What precisely are you lot referring to?
I'm familiar with the Halting Problem, and glancingly familiar with Ω / Chaitin's constant(s). But I'm not familiar with any kind of uncomputable sequence which we know how to get the first few binary digits out of that has profound things to say about math and is somehow related to the Halting problem.
And trying to Google it doesn't help as I just get search result noise about the Halting problem itself with no reference to any special kinds of sequence.
See my other reply. It’s not Chaitin’s constant but the mutual information between ZFC and the halting sequence, which is precisely I(ZFC : H) bits.
If you had H, you could optimally compress any non-random string of data of length n in O(n) time. The rough sketch of how you would do this is to create brute-force search programs and then instead of actually running them just look up whether they halt or not via the halting sequence. By chaining together a few of these μ-operator functions, you can build up the whole compressed string 1 bit at a time.
Since we only have a few bits of H, we can’t compress at that level of magic, but what we do have still represents everything computable that ZFC can describe, which for the most part includes every algorithm we use in daily life.
> What precisely are you lot referring to? [...] glancingly familiar with Ω / Chaitin's constant
Huh? I'm not referring to Chaitin's constant; the first few digits of that aren't going to help with much. I'm referring specifically to the halting sequence H as I mentioned in my post. See Vitányi's "Kolmogorov's Structure Functions and Model Selection" or any of Levin's papers on algorithmic complexity. (Vitányi uses a definition for H where a program's input is the empty tape rather than itself, but this is mainly a difference in convention).
You can take a formal logical theory F (e.g., Q, PA, ZFC, ...) and since the proofs are recursively enumerable, iterate over all proofs equivalent to the statement "p_i halts" or "p_i never halts" in the language of F for program p_i (as indexed lexicographically on a reference universal Turing machine).
As an example, for any halting program p, an unbounded search through PA will eventually find a proof that p halts (assuming soundness of PA). But there are certain non-halting programs for which PA cannot prove the non-halting behavior whereas ZFC can. So in terms of mutual algorithmic information I(a : b) = K(a) + K(b) - K(a, b), PA's inability to prove the non-halting behavior of p implies I(p : PA) = 0 whereas I(p : ZFC) > 0 since ZFC can prove this. More specifically K(p) - K(p | ZFC) > 0, given that the description of ZFC is minimal.

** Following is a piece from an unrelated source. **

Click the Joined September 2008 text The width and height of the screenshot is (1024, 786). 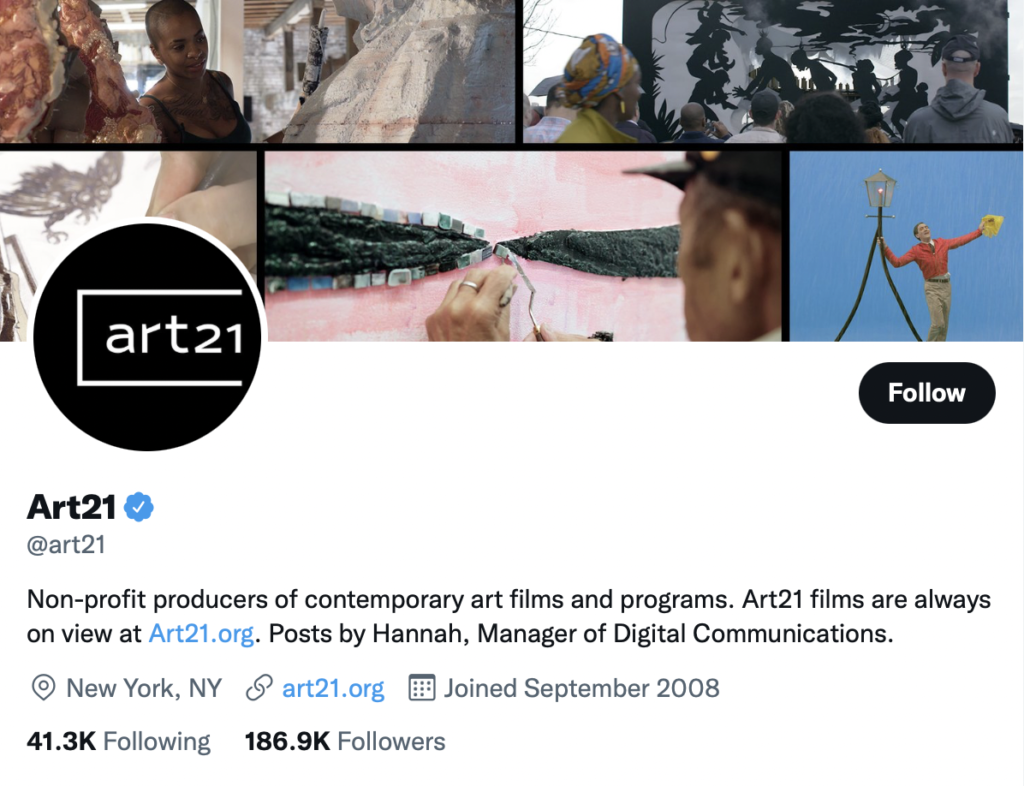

The above implies that I(ZFC : H) > I(PA : H), where H is the halting sequence, so we can say that ZFC is "more powerful" than PA in its ability to prove non-halting behavior of Turing machines. But a minimal description of ZFC and PA is still a finite amount of information, and in fact Chaitin's Incompleteness theorem states that for any formal logical system F, there is a constant C_F beyond which F cannot prove any string has higher Kolmogorov complexity than C_F. I suspect C_F is pretty close to K(F), but I haven't seen a proof of that fact anywhere. This is essentially another way to state Gödel's first incompleteness theorem, with additional detail about the limit of what formal system F can or cannot do.
So when I was referring to the few binary digits that correspond to "most of mathematics", I'm talking about the I(ZFC : H) bits of mutual algorithmic information between ZFC and H. We know there is a 745 state binary Turing machine that encompasses all of ZFC’s behavior (see Scott Aaronson's posts about this), but many people think the minimal size of a machine that computes all that ZFC can prove about the behavior of Turing machines is far smaller than that.